The play may look like a blitz, but it was really just a well-designed four-man rush. The play was designed to help create a free rusher on Brady. Two linemen dropped into coverage on the offense's right side, and linebacker Demario Davis and safety Antonio Allen rushed off the offense's left side.

Credit: NFL Game Rewind

Gronkowski and Vereen clearly got their wires crossed as to who was blocking whom, and by the end of the play, the two had successfully blocked no one.

There were other examples of this on Sunday, including a sack allowed by left tackle Nate Solder, when he had the thankless task of blocking three individuals

But there were also examples of the Patriots' blockers simply being outmuscled at the line of scrimmage.

Credit: NFL Game Rewind

That's what happened on Sheldon Richardson and Calvin Pace's sack of Brady at the end of the first half. Backup guard Josh Kline was put on the proverbial roller skates, bull-rushed into Brady's lap, and the Patriots quarterback could do nothing to get away from the pressure as Pace came around from the other side. 

There are some interesting schematic ways to get to Brady, but nothing beats big guys bringing some good old fashioned interior pressure.

Credit: NFL Game Rewind

There was no exotic pressure package to be found here, either. Once again, Richardson mauled Patriots backup lineman Cameron Fleming all the way back into Brady's lap on this play.

Brady had to move to his left, and attempted to throw to his right to a covered Gronkowski. An All-Pro pedigree wasn't enough to help Gronkowski stop dead in his tracks, reach behind him and make the grab. 

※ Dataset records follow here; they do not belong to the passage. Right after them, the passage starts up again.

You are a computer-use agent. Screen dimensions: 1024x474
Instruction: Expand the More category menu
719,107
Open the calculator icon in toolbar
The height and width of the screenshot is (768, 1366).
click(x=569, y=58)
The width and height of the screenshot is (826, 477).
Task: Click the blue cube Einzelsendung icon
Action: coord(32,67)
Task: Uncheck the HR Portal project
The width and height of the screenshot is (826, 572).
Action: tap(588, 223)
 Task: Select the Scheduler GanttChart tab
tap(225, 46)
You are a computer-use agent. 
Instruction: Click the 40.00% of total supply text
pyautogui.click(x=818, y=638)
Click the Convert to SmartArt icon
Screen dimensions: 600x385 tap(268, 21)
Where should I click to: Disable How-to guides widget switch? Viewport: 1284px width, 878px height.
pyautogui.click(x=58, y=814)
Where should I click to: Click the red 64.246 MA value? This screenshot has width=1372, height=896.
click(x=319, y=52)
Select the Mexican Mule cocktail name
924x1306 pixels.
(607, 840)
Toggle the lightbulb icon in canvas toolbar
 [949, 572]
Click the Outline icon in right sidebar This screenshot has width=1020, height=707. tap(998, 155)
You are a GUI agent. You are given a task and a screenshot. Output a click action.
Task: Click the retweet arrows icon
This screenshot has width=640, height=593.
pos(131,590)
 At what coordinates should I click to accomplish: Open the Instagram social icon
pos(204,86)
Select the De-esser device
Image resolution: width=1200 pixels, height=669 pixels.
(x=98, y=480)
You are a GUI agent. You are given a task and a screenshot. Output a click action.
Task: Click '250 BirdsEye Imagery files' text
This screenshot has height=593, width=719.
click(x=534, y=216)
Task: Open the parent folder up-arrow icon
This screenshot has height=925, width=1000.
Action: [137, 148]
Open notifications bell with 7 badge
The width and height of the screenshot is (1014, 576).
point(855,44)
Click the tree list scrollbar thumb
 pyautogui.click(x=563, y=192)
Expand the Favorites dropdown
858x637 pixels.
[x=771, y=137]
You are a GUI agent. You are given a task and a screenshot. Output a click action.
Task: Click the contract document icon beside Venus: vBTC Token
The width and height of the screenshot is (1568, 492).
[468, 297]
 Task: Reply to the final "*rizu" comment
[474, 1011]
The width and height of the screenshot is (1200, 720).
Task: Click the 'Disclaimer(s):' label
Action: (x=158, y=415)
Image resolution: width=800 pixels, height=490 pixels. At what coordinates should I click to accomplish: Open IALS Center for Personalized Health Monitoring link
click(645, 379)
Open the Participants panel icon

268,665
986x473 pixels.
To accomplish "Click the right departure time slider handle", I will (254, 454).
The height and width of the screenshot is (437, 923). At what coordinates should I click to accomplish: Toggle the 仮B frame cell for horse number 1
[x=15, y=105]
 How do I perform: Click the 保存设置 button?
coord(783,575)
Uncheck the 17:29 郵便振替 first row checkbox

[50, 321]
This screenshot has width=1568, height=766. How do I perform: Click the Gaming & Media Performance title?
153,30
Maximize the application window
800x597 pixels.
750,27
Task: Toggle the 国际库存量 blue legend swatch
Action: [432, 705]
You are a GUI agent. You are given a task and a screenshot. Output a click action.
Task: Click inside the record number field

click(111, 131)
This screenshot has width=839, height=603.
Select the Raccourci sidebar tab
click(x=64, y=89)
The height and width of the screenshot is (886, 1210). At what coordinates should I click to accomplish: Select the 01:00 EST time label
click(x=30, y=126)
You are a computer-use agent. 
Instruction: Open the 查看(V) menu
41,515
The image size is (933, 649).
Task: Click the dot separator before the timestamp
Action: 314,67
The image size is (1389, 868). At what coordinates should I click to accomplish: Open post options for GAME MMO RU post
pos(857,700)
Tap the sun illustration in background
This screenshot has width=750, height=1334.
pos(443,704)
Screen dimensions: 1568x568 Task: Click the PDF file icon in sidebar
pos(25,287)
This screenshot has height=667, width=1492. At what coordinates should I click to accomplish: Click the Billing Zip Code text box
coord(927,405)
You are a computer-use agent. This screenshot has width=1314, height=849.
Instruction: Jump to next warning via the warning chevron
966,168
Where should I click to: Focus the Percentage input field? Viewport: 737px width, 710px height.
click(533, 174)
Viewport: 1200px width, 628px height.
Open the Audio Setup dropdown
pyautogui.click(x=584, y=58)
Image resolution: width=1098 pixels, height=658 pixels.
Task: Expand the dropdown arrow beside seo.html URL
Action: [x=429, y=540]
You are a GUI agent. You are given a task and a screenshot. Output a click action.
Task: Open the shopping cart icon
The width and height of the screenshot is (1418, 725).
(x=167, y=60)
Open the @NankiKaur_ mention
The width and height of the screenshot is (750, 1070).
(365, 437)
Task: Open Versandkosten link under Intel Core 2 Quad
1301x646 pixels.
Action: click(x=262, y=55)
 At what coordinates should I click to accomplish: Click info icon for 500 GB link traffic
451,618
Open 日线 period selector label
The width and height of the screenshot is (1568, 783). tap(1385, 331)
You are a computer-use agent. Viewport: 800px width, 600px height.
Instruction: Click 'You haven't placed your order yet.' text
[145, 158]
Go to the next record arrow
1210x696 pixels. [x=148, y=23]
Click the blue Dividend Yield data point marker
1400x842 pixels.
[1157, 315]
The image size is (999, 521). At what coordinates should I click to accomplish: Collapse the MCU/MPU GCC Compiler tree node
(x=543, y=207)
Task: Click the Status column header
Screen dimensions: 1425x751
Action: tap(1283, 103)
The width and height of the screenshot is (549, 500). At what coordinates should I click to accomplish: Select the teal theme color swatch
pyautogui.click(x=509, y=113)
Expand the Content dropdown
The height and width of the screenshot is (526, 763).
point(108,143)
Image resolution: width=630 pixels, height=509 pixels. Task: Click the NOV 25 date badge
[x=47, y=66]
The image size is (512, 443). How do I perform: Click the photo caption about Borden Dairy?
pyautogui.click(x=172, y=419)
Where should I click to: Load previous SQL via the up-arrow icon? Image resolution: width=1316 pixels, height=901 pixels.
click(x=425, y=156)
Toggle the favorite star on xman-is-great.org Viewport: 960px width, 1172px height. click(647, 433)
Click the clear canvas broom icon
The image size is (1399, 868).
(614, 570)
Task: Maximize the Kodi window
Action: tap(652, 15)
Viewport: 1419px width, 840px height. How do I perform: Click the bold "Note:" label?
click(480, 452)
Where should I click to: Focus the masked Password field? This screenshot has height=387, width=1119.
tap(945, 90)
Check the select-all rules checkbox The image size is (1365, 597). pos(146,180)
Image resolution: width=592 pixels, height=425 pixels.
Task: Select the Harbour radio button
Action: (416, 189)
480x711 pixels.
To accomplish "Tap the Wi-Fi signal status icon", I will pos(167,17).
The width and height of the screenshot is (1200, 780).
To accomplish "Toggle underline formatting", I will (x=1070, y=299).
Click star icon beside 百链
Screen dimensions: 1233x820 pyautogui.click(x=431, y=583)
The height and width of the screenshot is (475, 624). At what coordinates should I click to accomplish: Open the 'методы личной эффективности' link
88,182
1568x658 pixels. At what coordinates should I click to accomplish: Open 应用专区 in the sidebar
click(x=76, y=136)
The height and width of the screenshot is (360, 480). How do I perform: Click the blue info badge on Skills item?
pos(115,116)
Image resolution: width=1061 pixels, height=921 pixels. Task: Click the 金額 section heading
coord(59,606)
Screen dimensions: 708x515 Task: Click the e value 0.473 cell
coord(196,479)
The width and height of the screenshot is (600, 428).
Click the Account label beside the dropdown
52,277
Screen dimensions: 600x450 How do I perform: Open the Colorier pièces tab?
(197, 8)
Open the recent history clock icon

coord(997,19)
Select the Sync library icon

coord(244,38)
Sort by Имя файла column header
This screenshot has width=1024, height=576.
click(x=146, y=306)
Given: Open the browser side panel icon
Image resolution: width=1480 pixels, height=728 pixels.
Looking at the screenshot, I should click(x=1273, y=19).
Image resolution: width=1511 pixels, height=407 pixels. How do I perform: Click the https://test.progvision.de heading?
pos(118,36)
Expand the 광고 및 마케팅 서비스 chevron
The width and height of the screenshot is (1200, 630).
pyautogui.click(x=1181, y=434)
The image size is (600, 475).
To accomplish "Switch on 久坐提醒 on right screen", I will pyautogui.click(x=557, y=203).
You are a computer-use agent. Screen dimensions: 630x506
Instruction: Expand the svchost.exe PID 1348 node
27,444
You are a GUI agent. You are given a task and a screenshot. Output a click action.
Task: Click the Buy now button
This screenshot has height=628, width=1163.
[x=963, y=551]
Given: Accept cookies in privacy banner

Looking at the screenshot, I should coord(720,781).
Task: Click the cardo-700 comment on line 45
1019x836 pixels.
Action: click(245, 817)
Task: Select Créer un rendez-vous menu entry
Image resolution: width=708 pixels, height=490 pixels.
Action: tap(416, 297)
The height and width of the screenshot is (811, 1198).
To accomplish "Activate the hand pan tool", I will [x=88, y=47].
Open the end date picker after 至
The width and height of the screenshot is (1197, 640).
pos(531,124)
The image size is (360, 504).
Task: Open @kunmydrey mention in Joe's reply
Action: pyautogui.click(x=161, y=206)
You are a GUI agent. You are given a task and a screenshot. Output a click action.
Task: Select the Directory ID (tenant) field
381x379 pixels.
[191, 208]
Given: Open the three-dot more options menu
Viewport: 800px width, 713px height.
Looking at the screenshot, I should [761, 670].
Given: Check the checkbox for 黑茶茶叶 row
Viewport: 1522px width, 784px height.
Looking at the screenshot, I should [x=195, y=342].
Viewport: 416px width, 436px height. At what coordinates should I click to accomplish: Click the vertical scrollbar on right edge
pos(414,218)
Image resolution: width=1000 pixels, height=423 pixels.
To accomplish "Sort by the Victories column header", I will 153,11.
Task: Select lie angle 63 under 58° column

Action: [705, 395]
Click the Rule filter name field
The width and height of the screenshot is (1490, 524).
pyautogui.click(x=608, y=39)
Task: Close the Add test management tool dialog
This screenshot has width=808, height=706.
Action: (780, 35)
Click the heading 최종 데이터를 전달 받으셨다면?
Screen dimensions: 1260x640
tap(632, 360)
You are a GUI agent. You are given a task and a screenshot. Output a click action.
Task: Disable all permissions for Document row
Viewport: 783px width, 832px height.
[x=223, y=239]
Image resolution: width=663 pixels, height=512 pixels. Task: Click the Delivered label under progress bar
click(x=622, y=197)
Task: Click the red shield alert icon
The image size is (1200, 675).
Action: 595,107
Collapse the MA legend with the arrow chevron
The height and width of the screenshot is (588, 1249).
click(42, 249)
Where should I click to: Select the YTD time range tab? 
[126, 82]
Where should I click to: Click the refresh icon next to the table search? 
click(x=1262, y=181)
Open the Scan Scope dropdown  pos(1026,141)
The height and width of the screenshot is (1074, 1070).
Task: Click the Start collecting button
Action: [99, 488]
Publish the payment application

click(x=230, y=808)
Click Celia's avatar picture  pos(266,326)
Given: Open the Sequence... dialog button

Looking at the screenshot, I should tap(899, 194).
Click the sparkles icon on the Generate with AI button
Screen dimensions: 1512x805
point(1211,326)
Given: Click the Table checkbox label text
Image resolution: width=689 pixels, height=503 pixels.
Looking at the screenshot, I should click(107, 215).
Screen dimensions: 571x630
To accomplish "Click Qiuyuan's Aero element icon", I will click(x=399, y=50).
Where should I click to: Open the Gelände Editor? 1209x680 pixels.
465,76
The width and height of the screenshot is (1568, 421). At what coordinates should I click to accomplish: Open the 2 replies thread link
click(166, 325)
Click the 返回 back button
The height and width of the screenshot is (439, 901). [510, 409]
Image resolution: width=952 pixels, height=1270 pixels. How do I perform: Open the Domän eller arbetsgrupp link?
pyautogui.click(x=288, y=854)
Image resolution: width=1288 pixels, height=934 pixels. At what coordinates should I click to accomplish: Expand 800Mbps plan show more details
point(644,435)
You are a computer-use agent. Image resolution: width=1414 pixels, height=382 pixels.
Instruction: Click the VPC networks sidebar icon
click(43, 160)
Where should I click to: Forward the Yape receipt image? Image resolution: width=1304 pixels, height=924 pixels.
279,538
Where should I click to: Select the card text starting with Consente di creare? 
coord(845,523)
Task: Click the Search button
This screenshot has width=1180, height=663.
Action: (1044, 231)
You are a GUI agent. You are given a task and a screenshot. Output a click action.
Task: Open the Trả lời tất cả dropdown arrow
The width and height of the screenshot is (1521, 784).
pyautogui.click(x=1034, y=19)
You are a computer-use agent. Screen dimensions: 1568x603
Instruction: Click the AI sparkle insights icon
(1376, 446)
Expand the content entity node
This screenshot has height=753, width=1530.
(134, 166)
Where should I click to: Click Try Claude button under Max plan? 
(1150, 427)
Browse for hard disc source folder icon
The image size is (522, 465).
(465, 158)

The same thing happened on 3rd-and-2 from inside the Jets 10-yard line. Once again, it was Richardson getting familiar with Brady at the expense of Wendell. The Jets defensive lineman even managed to rip Brady's towel off of his belt in the process of pursuing the Patriots quarterback.

The Jets turned the dial between exotic pressure schemes and a straight four-man rush that confused the Patriots' pass-blockers time and time again. Their success all began with solid pressure up front.

Tom Brady vs. pressure
No pressure42629842071.0%32667.8293113.7
Source: ProFootballFocus.com

Brady has often struggled with teams that can do this. That's how Rex Ryan's Jets were able to knock off the Patriots at home in the divisional round of the playoffs in 2010. That's how the Baltimore Ravens were able to end New England's Super Bowl dreams in 2012. 

The Patriots have encountered this problem in years past, and they will probably see it again between now and the end of their season, whenever that may be. They'll need to find a way to counter it when it does happen.

One option is the quick passing game, which we saw Brady employ quite often on Sunday. He attempted six passes that traveled 10 yards or more downfield, against 29 that traveled less than that distance.

Missing Connolly for this game was a huge blow, especially considering the strength of the Jets defensive line is in their All-Pro-caliber talent on the defensive line. Getting Connolly back healthy from a knee injury could make a difference, as it would restabilize the interior protection.

That being said, Sunday served as a reminder of just how poorly the Patriots offense functions when the line is not buying time for Brady. They must make sure this isn't a problem come playoff time, or they may once again fail to achieve what has become a lofty standard of success at Gillette Stadium—a Super Bowl victory.

Unless otherwise noted, all stats obtained via video analysis.